### BLOCCO DI TESTO
++++++

Governo: nuove denominazioni non sono slogan ma ‘presa di coscienza politica’

08 Novembre 2022 Fonte: Il Monocolo Autore: Silvano Moffa

Sovranità, Mare, Merito parole chiave

Ci sono alcune parole che sono subito entrare nel lessico del governo di destra-centro guidato da Giorgia Meloni: Nazione, Sovranità, Mare, Merito. Per meglio declinarle, alcune di queste parole sono andate ad irrobustire alcuni ministeri, ampliandone la originale definizione.

Così il ministero dell’Agricoltura è diventato anche il ministero della Sovranità alimentare, quello del Sud ha inglobato il Mare e quello dell’Istruzione si è completato con il rifermento al Merito.

Alcuni, non a torto, vi hanno visto un segno di identità, il marchio di una destra identitaria e decisa nel poggiare la politica su un solido e robusto inventario di valori e di idee-forza.

E’ evidente che non basta una parola in più per giudicare un governo. Soltanto i fatti del nuovo esecutivo ci diranno se a quelle parole saranno dati contenuto e concretezza.

Soprattutto, con quali modalità, forme e politiche. Quel che appare disdicevole è l’atteggiamento di chi, dall’opposizione e nei circoli dell’intelligencija egualitaria e sinistrorsa, si affanna a colorare di negatività ogni parola che suoni alle orecchie come espressione di un manifesto caratterizzante una identità che, per essere rivendicata dalla destra, è di per sé stessa disdicevole, ributtante, frutto di suggestioni e nostalgie.

Eppure, quelle parole, se intese, come si dovrebbe, nel significato corretto e declinate nel verso giusto, non si faticherebbe a riconoscerle come espressioni di un patrimonio comune, comun denominatore della storia e della cultura degli italiani, della stessa collocazione geografia della nostra Penisola, delle legittime aspirazioni di un popolo che, al di là della destra e della sinistra, sa ritrovarsi unito sotto la stessa bandiera e nutre gli stessi sentimenti patriottici quando si sente minacciato e in pericolo.

Procediamo con ordine. La prima parola è: Nazione. Ernest Renan diceva che la Nazione è un plebiscito di tutti i giorni. Con ciò intendendo l’appartenenza a una cultura e a un dato sistema di valori. Essa si esprime nella lingua, nelle creazioni artistiche, nella religione, nella memoria storica, in un certo sentire e in una concezione del vivere. Cosicché, essa è in noi.

Come scriveva Giovanni Volpe: “vive nella vita di innumerevoli generazioni come coscienza acquisita”.

++++++

Voci per indicare parole ed elementi:
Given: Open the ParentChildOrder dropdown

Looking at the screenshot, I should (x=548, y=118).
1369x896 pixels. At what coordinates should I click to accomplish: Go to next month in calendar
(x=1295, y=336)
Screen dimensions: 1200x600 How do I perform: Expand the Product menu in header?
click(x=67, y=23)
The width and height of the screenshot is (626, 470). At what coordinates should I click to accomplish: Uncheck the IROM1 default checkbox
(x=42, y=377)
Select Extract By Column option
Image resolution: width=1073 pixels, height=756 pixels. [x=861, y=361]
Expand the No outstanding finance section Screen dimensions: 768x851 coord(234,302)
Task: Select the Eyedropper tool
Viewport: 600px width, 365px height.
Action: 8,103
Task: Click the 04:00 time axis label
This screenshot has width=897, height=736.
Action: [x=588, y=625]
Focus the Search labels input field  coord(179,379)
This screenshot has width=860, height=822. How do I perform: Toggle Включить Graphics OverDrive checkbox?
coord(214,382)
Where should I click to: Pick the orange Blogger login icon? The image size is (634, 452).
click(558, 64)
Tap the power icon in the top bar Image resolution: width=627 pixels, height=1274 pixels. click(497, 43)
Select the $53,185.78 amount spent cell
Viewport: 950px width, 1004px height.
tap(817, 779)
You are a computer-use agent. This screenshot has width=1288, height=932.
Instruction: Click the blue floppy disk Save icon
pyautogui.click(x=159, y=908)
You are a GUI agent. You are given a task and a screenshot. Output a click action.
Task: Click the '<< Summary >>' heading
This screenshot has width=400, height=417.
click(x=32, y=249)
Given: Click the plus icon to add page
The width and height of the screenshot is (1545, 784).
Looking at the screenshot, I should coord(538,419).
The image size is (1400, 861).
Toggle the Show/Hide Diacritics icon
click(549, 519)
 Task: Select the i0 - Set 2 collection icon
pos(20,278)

++++++

### LAVORO DA FARE
- 1) Riduci a un breve elenco il paragrafo dell'articolo sulle nuove denominazioni dei ministeri che comincia con "Così il ministero dell'Agricoltura", conservando i fatti principali.
- 2) Nel brano dell'articolo sulle nuove denominazioni dei ministeri che parte da "Governo: nuove denominazioni" e arriva a "la originale definizione.", rinomina "Sovranità" in "Autonomia" e riporta il brano così modificato.

### RISULTATI IN ORDINE
- 1)
- Il ministero dell'Agricoltura è diventato anche ministero della Sovranità alimentare.
- Il ministero del Sud ha inglobato il Mare.
- Il ministero dell'Istruzione si è completato con il riferimento al Merito.

- 2)
Governo: nuove denominazioni non sono slogan ma ‘presa di coscienza politica’

08 Novembre 2022 Fonte: Il Monocolo Autore: Silvano Moffa

Autonomia, Mare, Merito parole chiave

Ci sono alcune parole che sono subito entrare nel lessico del governo di destra-centro guidato da Giorgia Meloni: Nazione, Autonomia, Mare, Merito. Per meglio declinarle, alcune di queste parole sono andate ad irrobustire alcuni ministeri, ampliandone la originale definizione.